Submitted to: Journal of Muscle Foods
Publication Type: Peer Reviewed Journal
Publication Acceptance Date: 2/29/2000
Publication Date: N/A
Citation: Interpretive Summary: Tenderness is one of the first criterion a consumer considers when thinking of meat quality. However, the conversion of muscle to meat is complex, typically leading to a high degree of variability in meat tenderness. Variability in meat tenderness is seen not only among breeds, but also between the same cut in a breed. Tenderness has proven to be the most difficult quality factor for meat producers and meat packers to manage. These experiments were designed to prove the variability in meat tenderness and to see if meat tenderness could be made more consistent by treating unsuitably tough (shear value of 6.0 kg or greater) meat with supersonic shock waves using hydrodynamic pressure processing (HDP). Our data indicated that HDP treatment of boneless beef striploins (SL)not only made the SL more tender than control SL but also made tenderness more consistent through the whole SL. While the mechanism responsible for the improved tenderness is still not completely understood, HDP treatment did however, lead to a more uniform tenderness along the SL and a less tough/more tender SL. Further research is currently underway and is directed at ensuring that the process will become optimized, cost effective, and amenable to automation.

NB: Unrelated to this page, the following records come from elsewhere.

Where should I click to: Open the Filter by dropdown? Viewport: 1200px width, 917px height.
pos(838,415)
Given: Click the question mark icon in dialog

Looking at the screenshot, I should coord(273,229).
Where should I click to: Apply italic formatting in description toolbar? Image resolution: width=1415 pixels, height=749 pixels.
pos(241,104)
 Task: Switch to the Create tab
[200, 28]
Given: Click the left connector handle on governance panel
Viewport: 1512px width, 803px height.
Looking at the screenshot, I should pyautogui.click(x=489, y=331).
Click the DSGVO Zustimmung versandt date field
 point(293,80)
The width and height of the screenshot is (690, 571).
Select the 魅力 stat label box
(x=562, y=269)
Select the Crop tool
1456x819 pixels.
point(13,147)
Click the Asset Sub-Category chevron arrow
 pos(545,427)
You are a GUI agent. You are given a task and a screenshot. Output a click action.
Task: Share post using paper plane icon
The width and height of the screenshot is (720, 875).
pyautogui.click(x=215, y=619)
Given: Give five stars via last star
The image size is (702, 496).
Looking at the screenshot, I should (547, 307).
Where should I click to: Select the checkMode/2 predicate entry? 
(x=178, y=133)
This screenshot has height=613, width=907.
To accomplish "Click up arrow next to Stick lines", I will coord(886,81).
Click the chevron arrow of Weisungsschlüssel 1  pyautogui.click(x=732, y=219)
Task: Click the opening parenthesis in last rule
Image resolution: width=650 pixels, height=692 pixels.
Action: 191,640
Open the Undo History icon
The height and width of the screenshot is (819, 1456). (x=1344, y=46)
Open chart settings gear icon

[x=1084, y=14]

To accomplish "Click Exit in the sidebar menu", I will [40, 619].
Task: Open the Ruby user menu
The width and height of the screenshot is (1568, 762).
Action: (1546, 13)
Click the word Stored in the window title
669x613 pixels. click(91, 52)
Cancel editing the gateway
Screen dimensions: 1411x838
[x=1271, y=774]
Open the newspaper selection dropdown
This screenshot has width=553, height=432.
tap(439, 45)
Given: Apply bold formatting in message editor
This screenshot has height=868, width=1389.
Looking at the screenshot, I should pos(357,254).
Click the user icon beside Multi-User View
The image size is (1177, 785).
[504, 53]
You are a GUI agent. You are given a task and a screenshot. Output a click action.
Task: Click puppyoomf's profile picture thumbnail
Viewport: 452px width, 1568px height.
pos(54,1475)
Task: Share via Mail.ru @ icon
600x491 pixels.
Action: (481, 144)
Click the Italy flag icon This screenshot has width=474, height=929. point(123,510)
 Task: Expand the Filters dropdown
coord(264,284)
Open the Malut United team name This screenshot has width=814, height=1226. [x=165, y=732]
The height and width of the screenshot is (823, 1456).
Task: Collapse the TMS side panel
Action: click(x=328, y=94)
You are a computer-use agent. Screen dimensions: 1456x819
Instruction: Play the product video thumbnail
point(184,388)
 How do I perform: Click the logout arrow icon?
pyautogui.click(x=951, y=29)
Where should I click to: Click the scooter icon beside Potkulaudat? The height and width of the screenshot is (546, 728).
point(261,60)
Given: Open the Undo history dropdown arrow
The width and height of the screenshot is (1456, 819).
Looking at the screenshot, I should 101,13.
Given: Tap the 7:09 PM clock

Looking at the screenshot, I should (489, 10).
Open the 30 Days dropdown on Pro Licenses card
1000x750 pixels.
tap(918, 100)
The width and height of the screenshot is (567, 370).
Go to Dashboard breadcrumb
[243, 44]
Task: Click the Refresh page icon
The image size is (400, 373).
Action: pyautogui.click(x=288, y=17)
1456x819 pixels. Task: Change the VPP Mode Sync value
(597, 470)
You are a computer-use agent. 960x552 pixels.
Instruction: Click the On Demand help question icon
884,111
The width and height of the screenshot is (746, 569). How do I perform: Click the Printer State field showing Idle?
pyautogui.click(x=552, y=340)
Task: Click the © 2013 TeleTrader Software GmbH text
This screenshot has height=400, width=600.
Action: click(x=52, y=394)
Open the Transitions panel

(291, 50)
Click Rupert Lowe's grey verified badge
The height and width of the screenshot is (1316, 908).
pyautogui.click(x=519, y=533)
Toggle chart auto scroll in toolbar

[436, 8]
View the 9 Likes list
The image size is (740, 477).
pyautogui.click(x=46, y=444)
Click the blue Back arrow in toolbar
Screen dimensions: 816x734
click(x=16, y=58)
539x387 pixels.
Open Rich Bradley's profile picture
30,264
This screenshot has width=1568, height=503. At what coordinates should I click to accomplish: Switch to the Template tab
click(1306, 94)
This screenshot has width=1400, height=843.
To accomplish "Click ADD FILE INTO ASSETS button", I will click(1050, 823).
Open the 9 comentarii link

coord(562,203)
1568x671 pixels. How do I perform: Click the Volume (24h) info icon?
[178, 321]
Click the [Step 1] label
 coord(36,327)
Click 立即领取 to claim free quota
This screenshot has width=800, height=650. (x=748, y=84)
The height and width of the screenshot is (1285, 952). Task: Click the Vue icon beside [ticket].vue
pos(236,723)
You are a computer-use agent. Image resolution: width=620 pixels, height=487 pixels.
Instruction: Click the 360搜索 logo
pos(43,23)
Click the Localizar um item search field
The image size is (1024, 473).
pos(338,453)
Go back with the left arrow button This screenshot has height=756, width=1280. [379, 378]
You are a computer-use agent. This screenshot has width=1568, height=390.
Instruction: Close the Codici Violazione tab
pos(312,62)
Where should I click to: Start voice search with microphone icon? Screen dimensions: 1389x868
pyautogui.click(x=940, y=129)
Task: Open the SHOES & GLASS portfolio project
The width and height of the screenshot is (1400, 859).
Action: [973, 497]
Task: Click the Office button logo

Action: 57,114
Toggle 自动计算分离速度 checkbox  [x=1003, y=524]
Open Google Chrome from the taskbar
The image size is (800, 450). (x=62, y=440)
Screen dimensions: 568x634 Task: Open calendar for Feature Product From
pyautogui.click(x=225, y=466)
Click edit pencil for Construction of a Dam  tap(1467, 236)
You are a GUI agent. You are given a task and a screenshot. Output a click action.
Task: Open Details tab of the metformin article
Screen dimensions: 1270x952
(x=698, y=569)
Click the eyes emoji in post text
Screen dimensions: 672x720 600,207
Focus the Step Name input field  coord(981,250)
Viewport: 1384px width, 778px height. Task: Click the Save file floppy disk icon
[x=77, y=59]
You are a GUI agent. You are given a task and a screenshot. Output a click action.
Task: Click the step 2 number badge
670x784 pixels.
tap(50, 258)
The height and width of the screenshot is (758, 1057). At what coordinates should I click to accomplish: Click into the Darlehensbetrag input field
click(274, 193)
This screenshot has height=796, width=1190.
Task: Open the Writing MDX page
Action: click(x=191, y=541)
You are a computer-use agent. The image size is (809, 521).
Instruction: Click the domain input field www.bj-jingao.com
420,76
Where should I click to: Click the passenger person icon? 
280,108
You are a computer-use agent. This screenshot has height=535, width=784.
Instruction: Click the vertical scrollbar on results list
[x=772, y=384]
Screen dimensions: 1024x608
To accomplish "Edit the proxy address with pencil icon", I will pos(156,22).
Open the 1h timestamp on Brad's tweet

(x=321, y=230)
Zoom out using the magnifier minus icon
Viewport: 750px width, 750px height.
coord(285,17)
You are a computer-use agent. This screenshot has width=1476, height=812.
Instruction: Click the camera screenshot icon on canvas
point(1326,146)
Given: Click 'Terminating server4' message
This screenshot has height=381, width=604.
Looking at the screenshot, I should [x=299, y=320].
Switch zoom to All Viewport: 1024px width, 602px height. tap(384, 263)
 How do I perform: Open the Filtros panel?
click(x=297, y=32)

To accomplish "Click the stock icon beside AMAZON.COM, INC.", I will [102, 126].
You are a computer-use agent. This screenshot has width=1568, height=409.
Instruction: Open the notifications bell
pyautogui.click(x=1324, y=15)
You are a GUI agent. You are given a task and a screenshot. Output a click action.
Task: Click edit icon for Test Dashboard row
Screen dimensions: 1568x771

Technical Abstract: Variability in shear force following broiling to 71 deg C was compared along the length [anterior (rib) to posterior] of Select, boneless striploins (longissimus muscle, LM) and between medial and lateral portions of individual steaks comprising the LM. Shear force data indicated that there was a high degree of variability in tenderness in the individual steaks comprising a complete LM. A mean difference of 3.01 kg shear force (P < 0.05) was found when comparing the high and low shear force values in the four combined LM. No difference in shear force was observed between medial and lateral sections of individual 2.54 cm thick steaks along the striploin. Hydrodynamic pressure processing (HDP) was employed on beef striploins to determine if variability in shear force could be reduced. HDP treatment led to both a decrease in variability and an improvement in tenderness for both the medial and lateral portions of the steak (within steak) and along the entire LM (within striploin). Varying the boundary between the HDP plastic explosive container and its surrounding environment affected the final level of tenderness achieved to different degrees. These data indicate that inconsistency in tenderness exists along LM and within each steak of the striploin. Furthermore, these data suggest that HDP treatment is valuable in providing both more tender and more uniformly tender boneless striploin.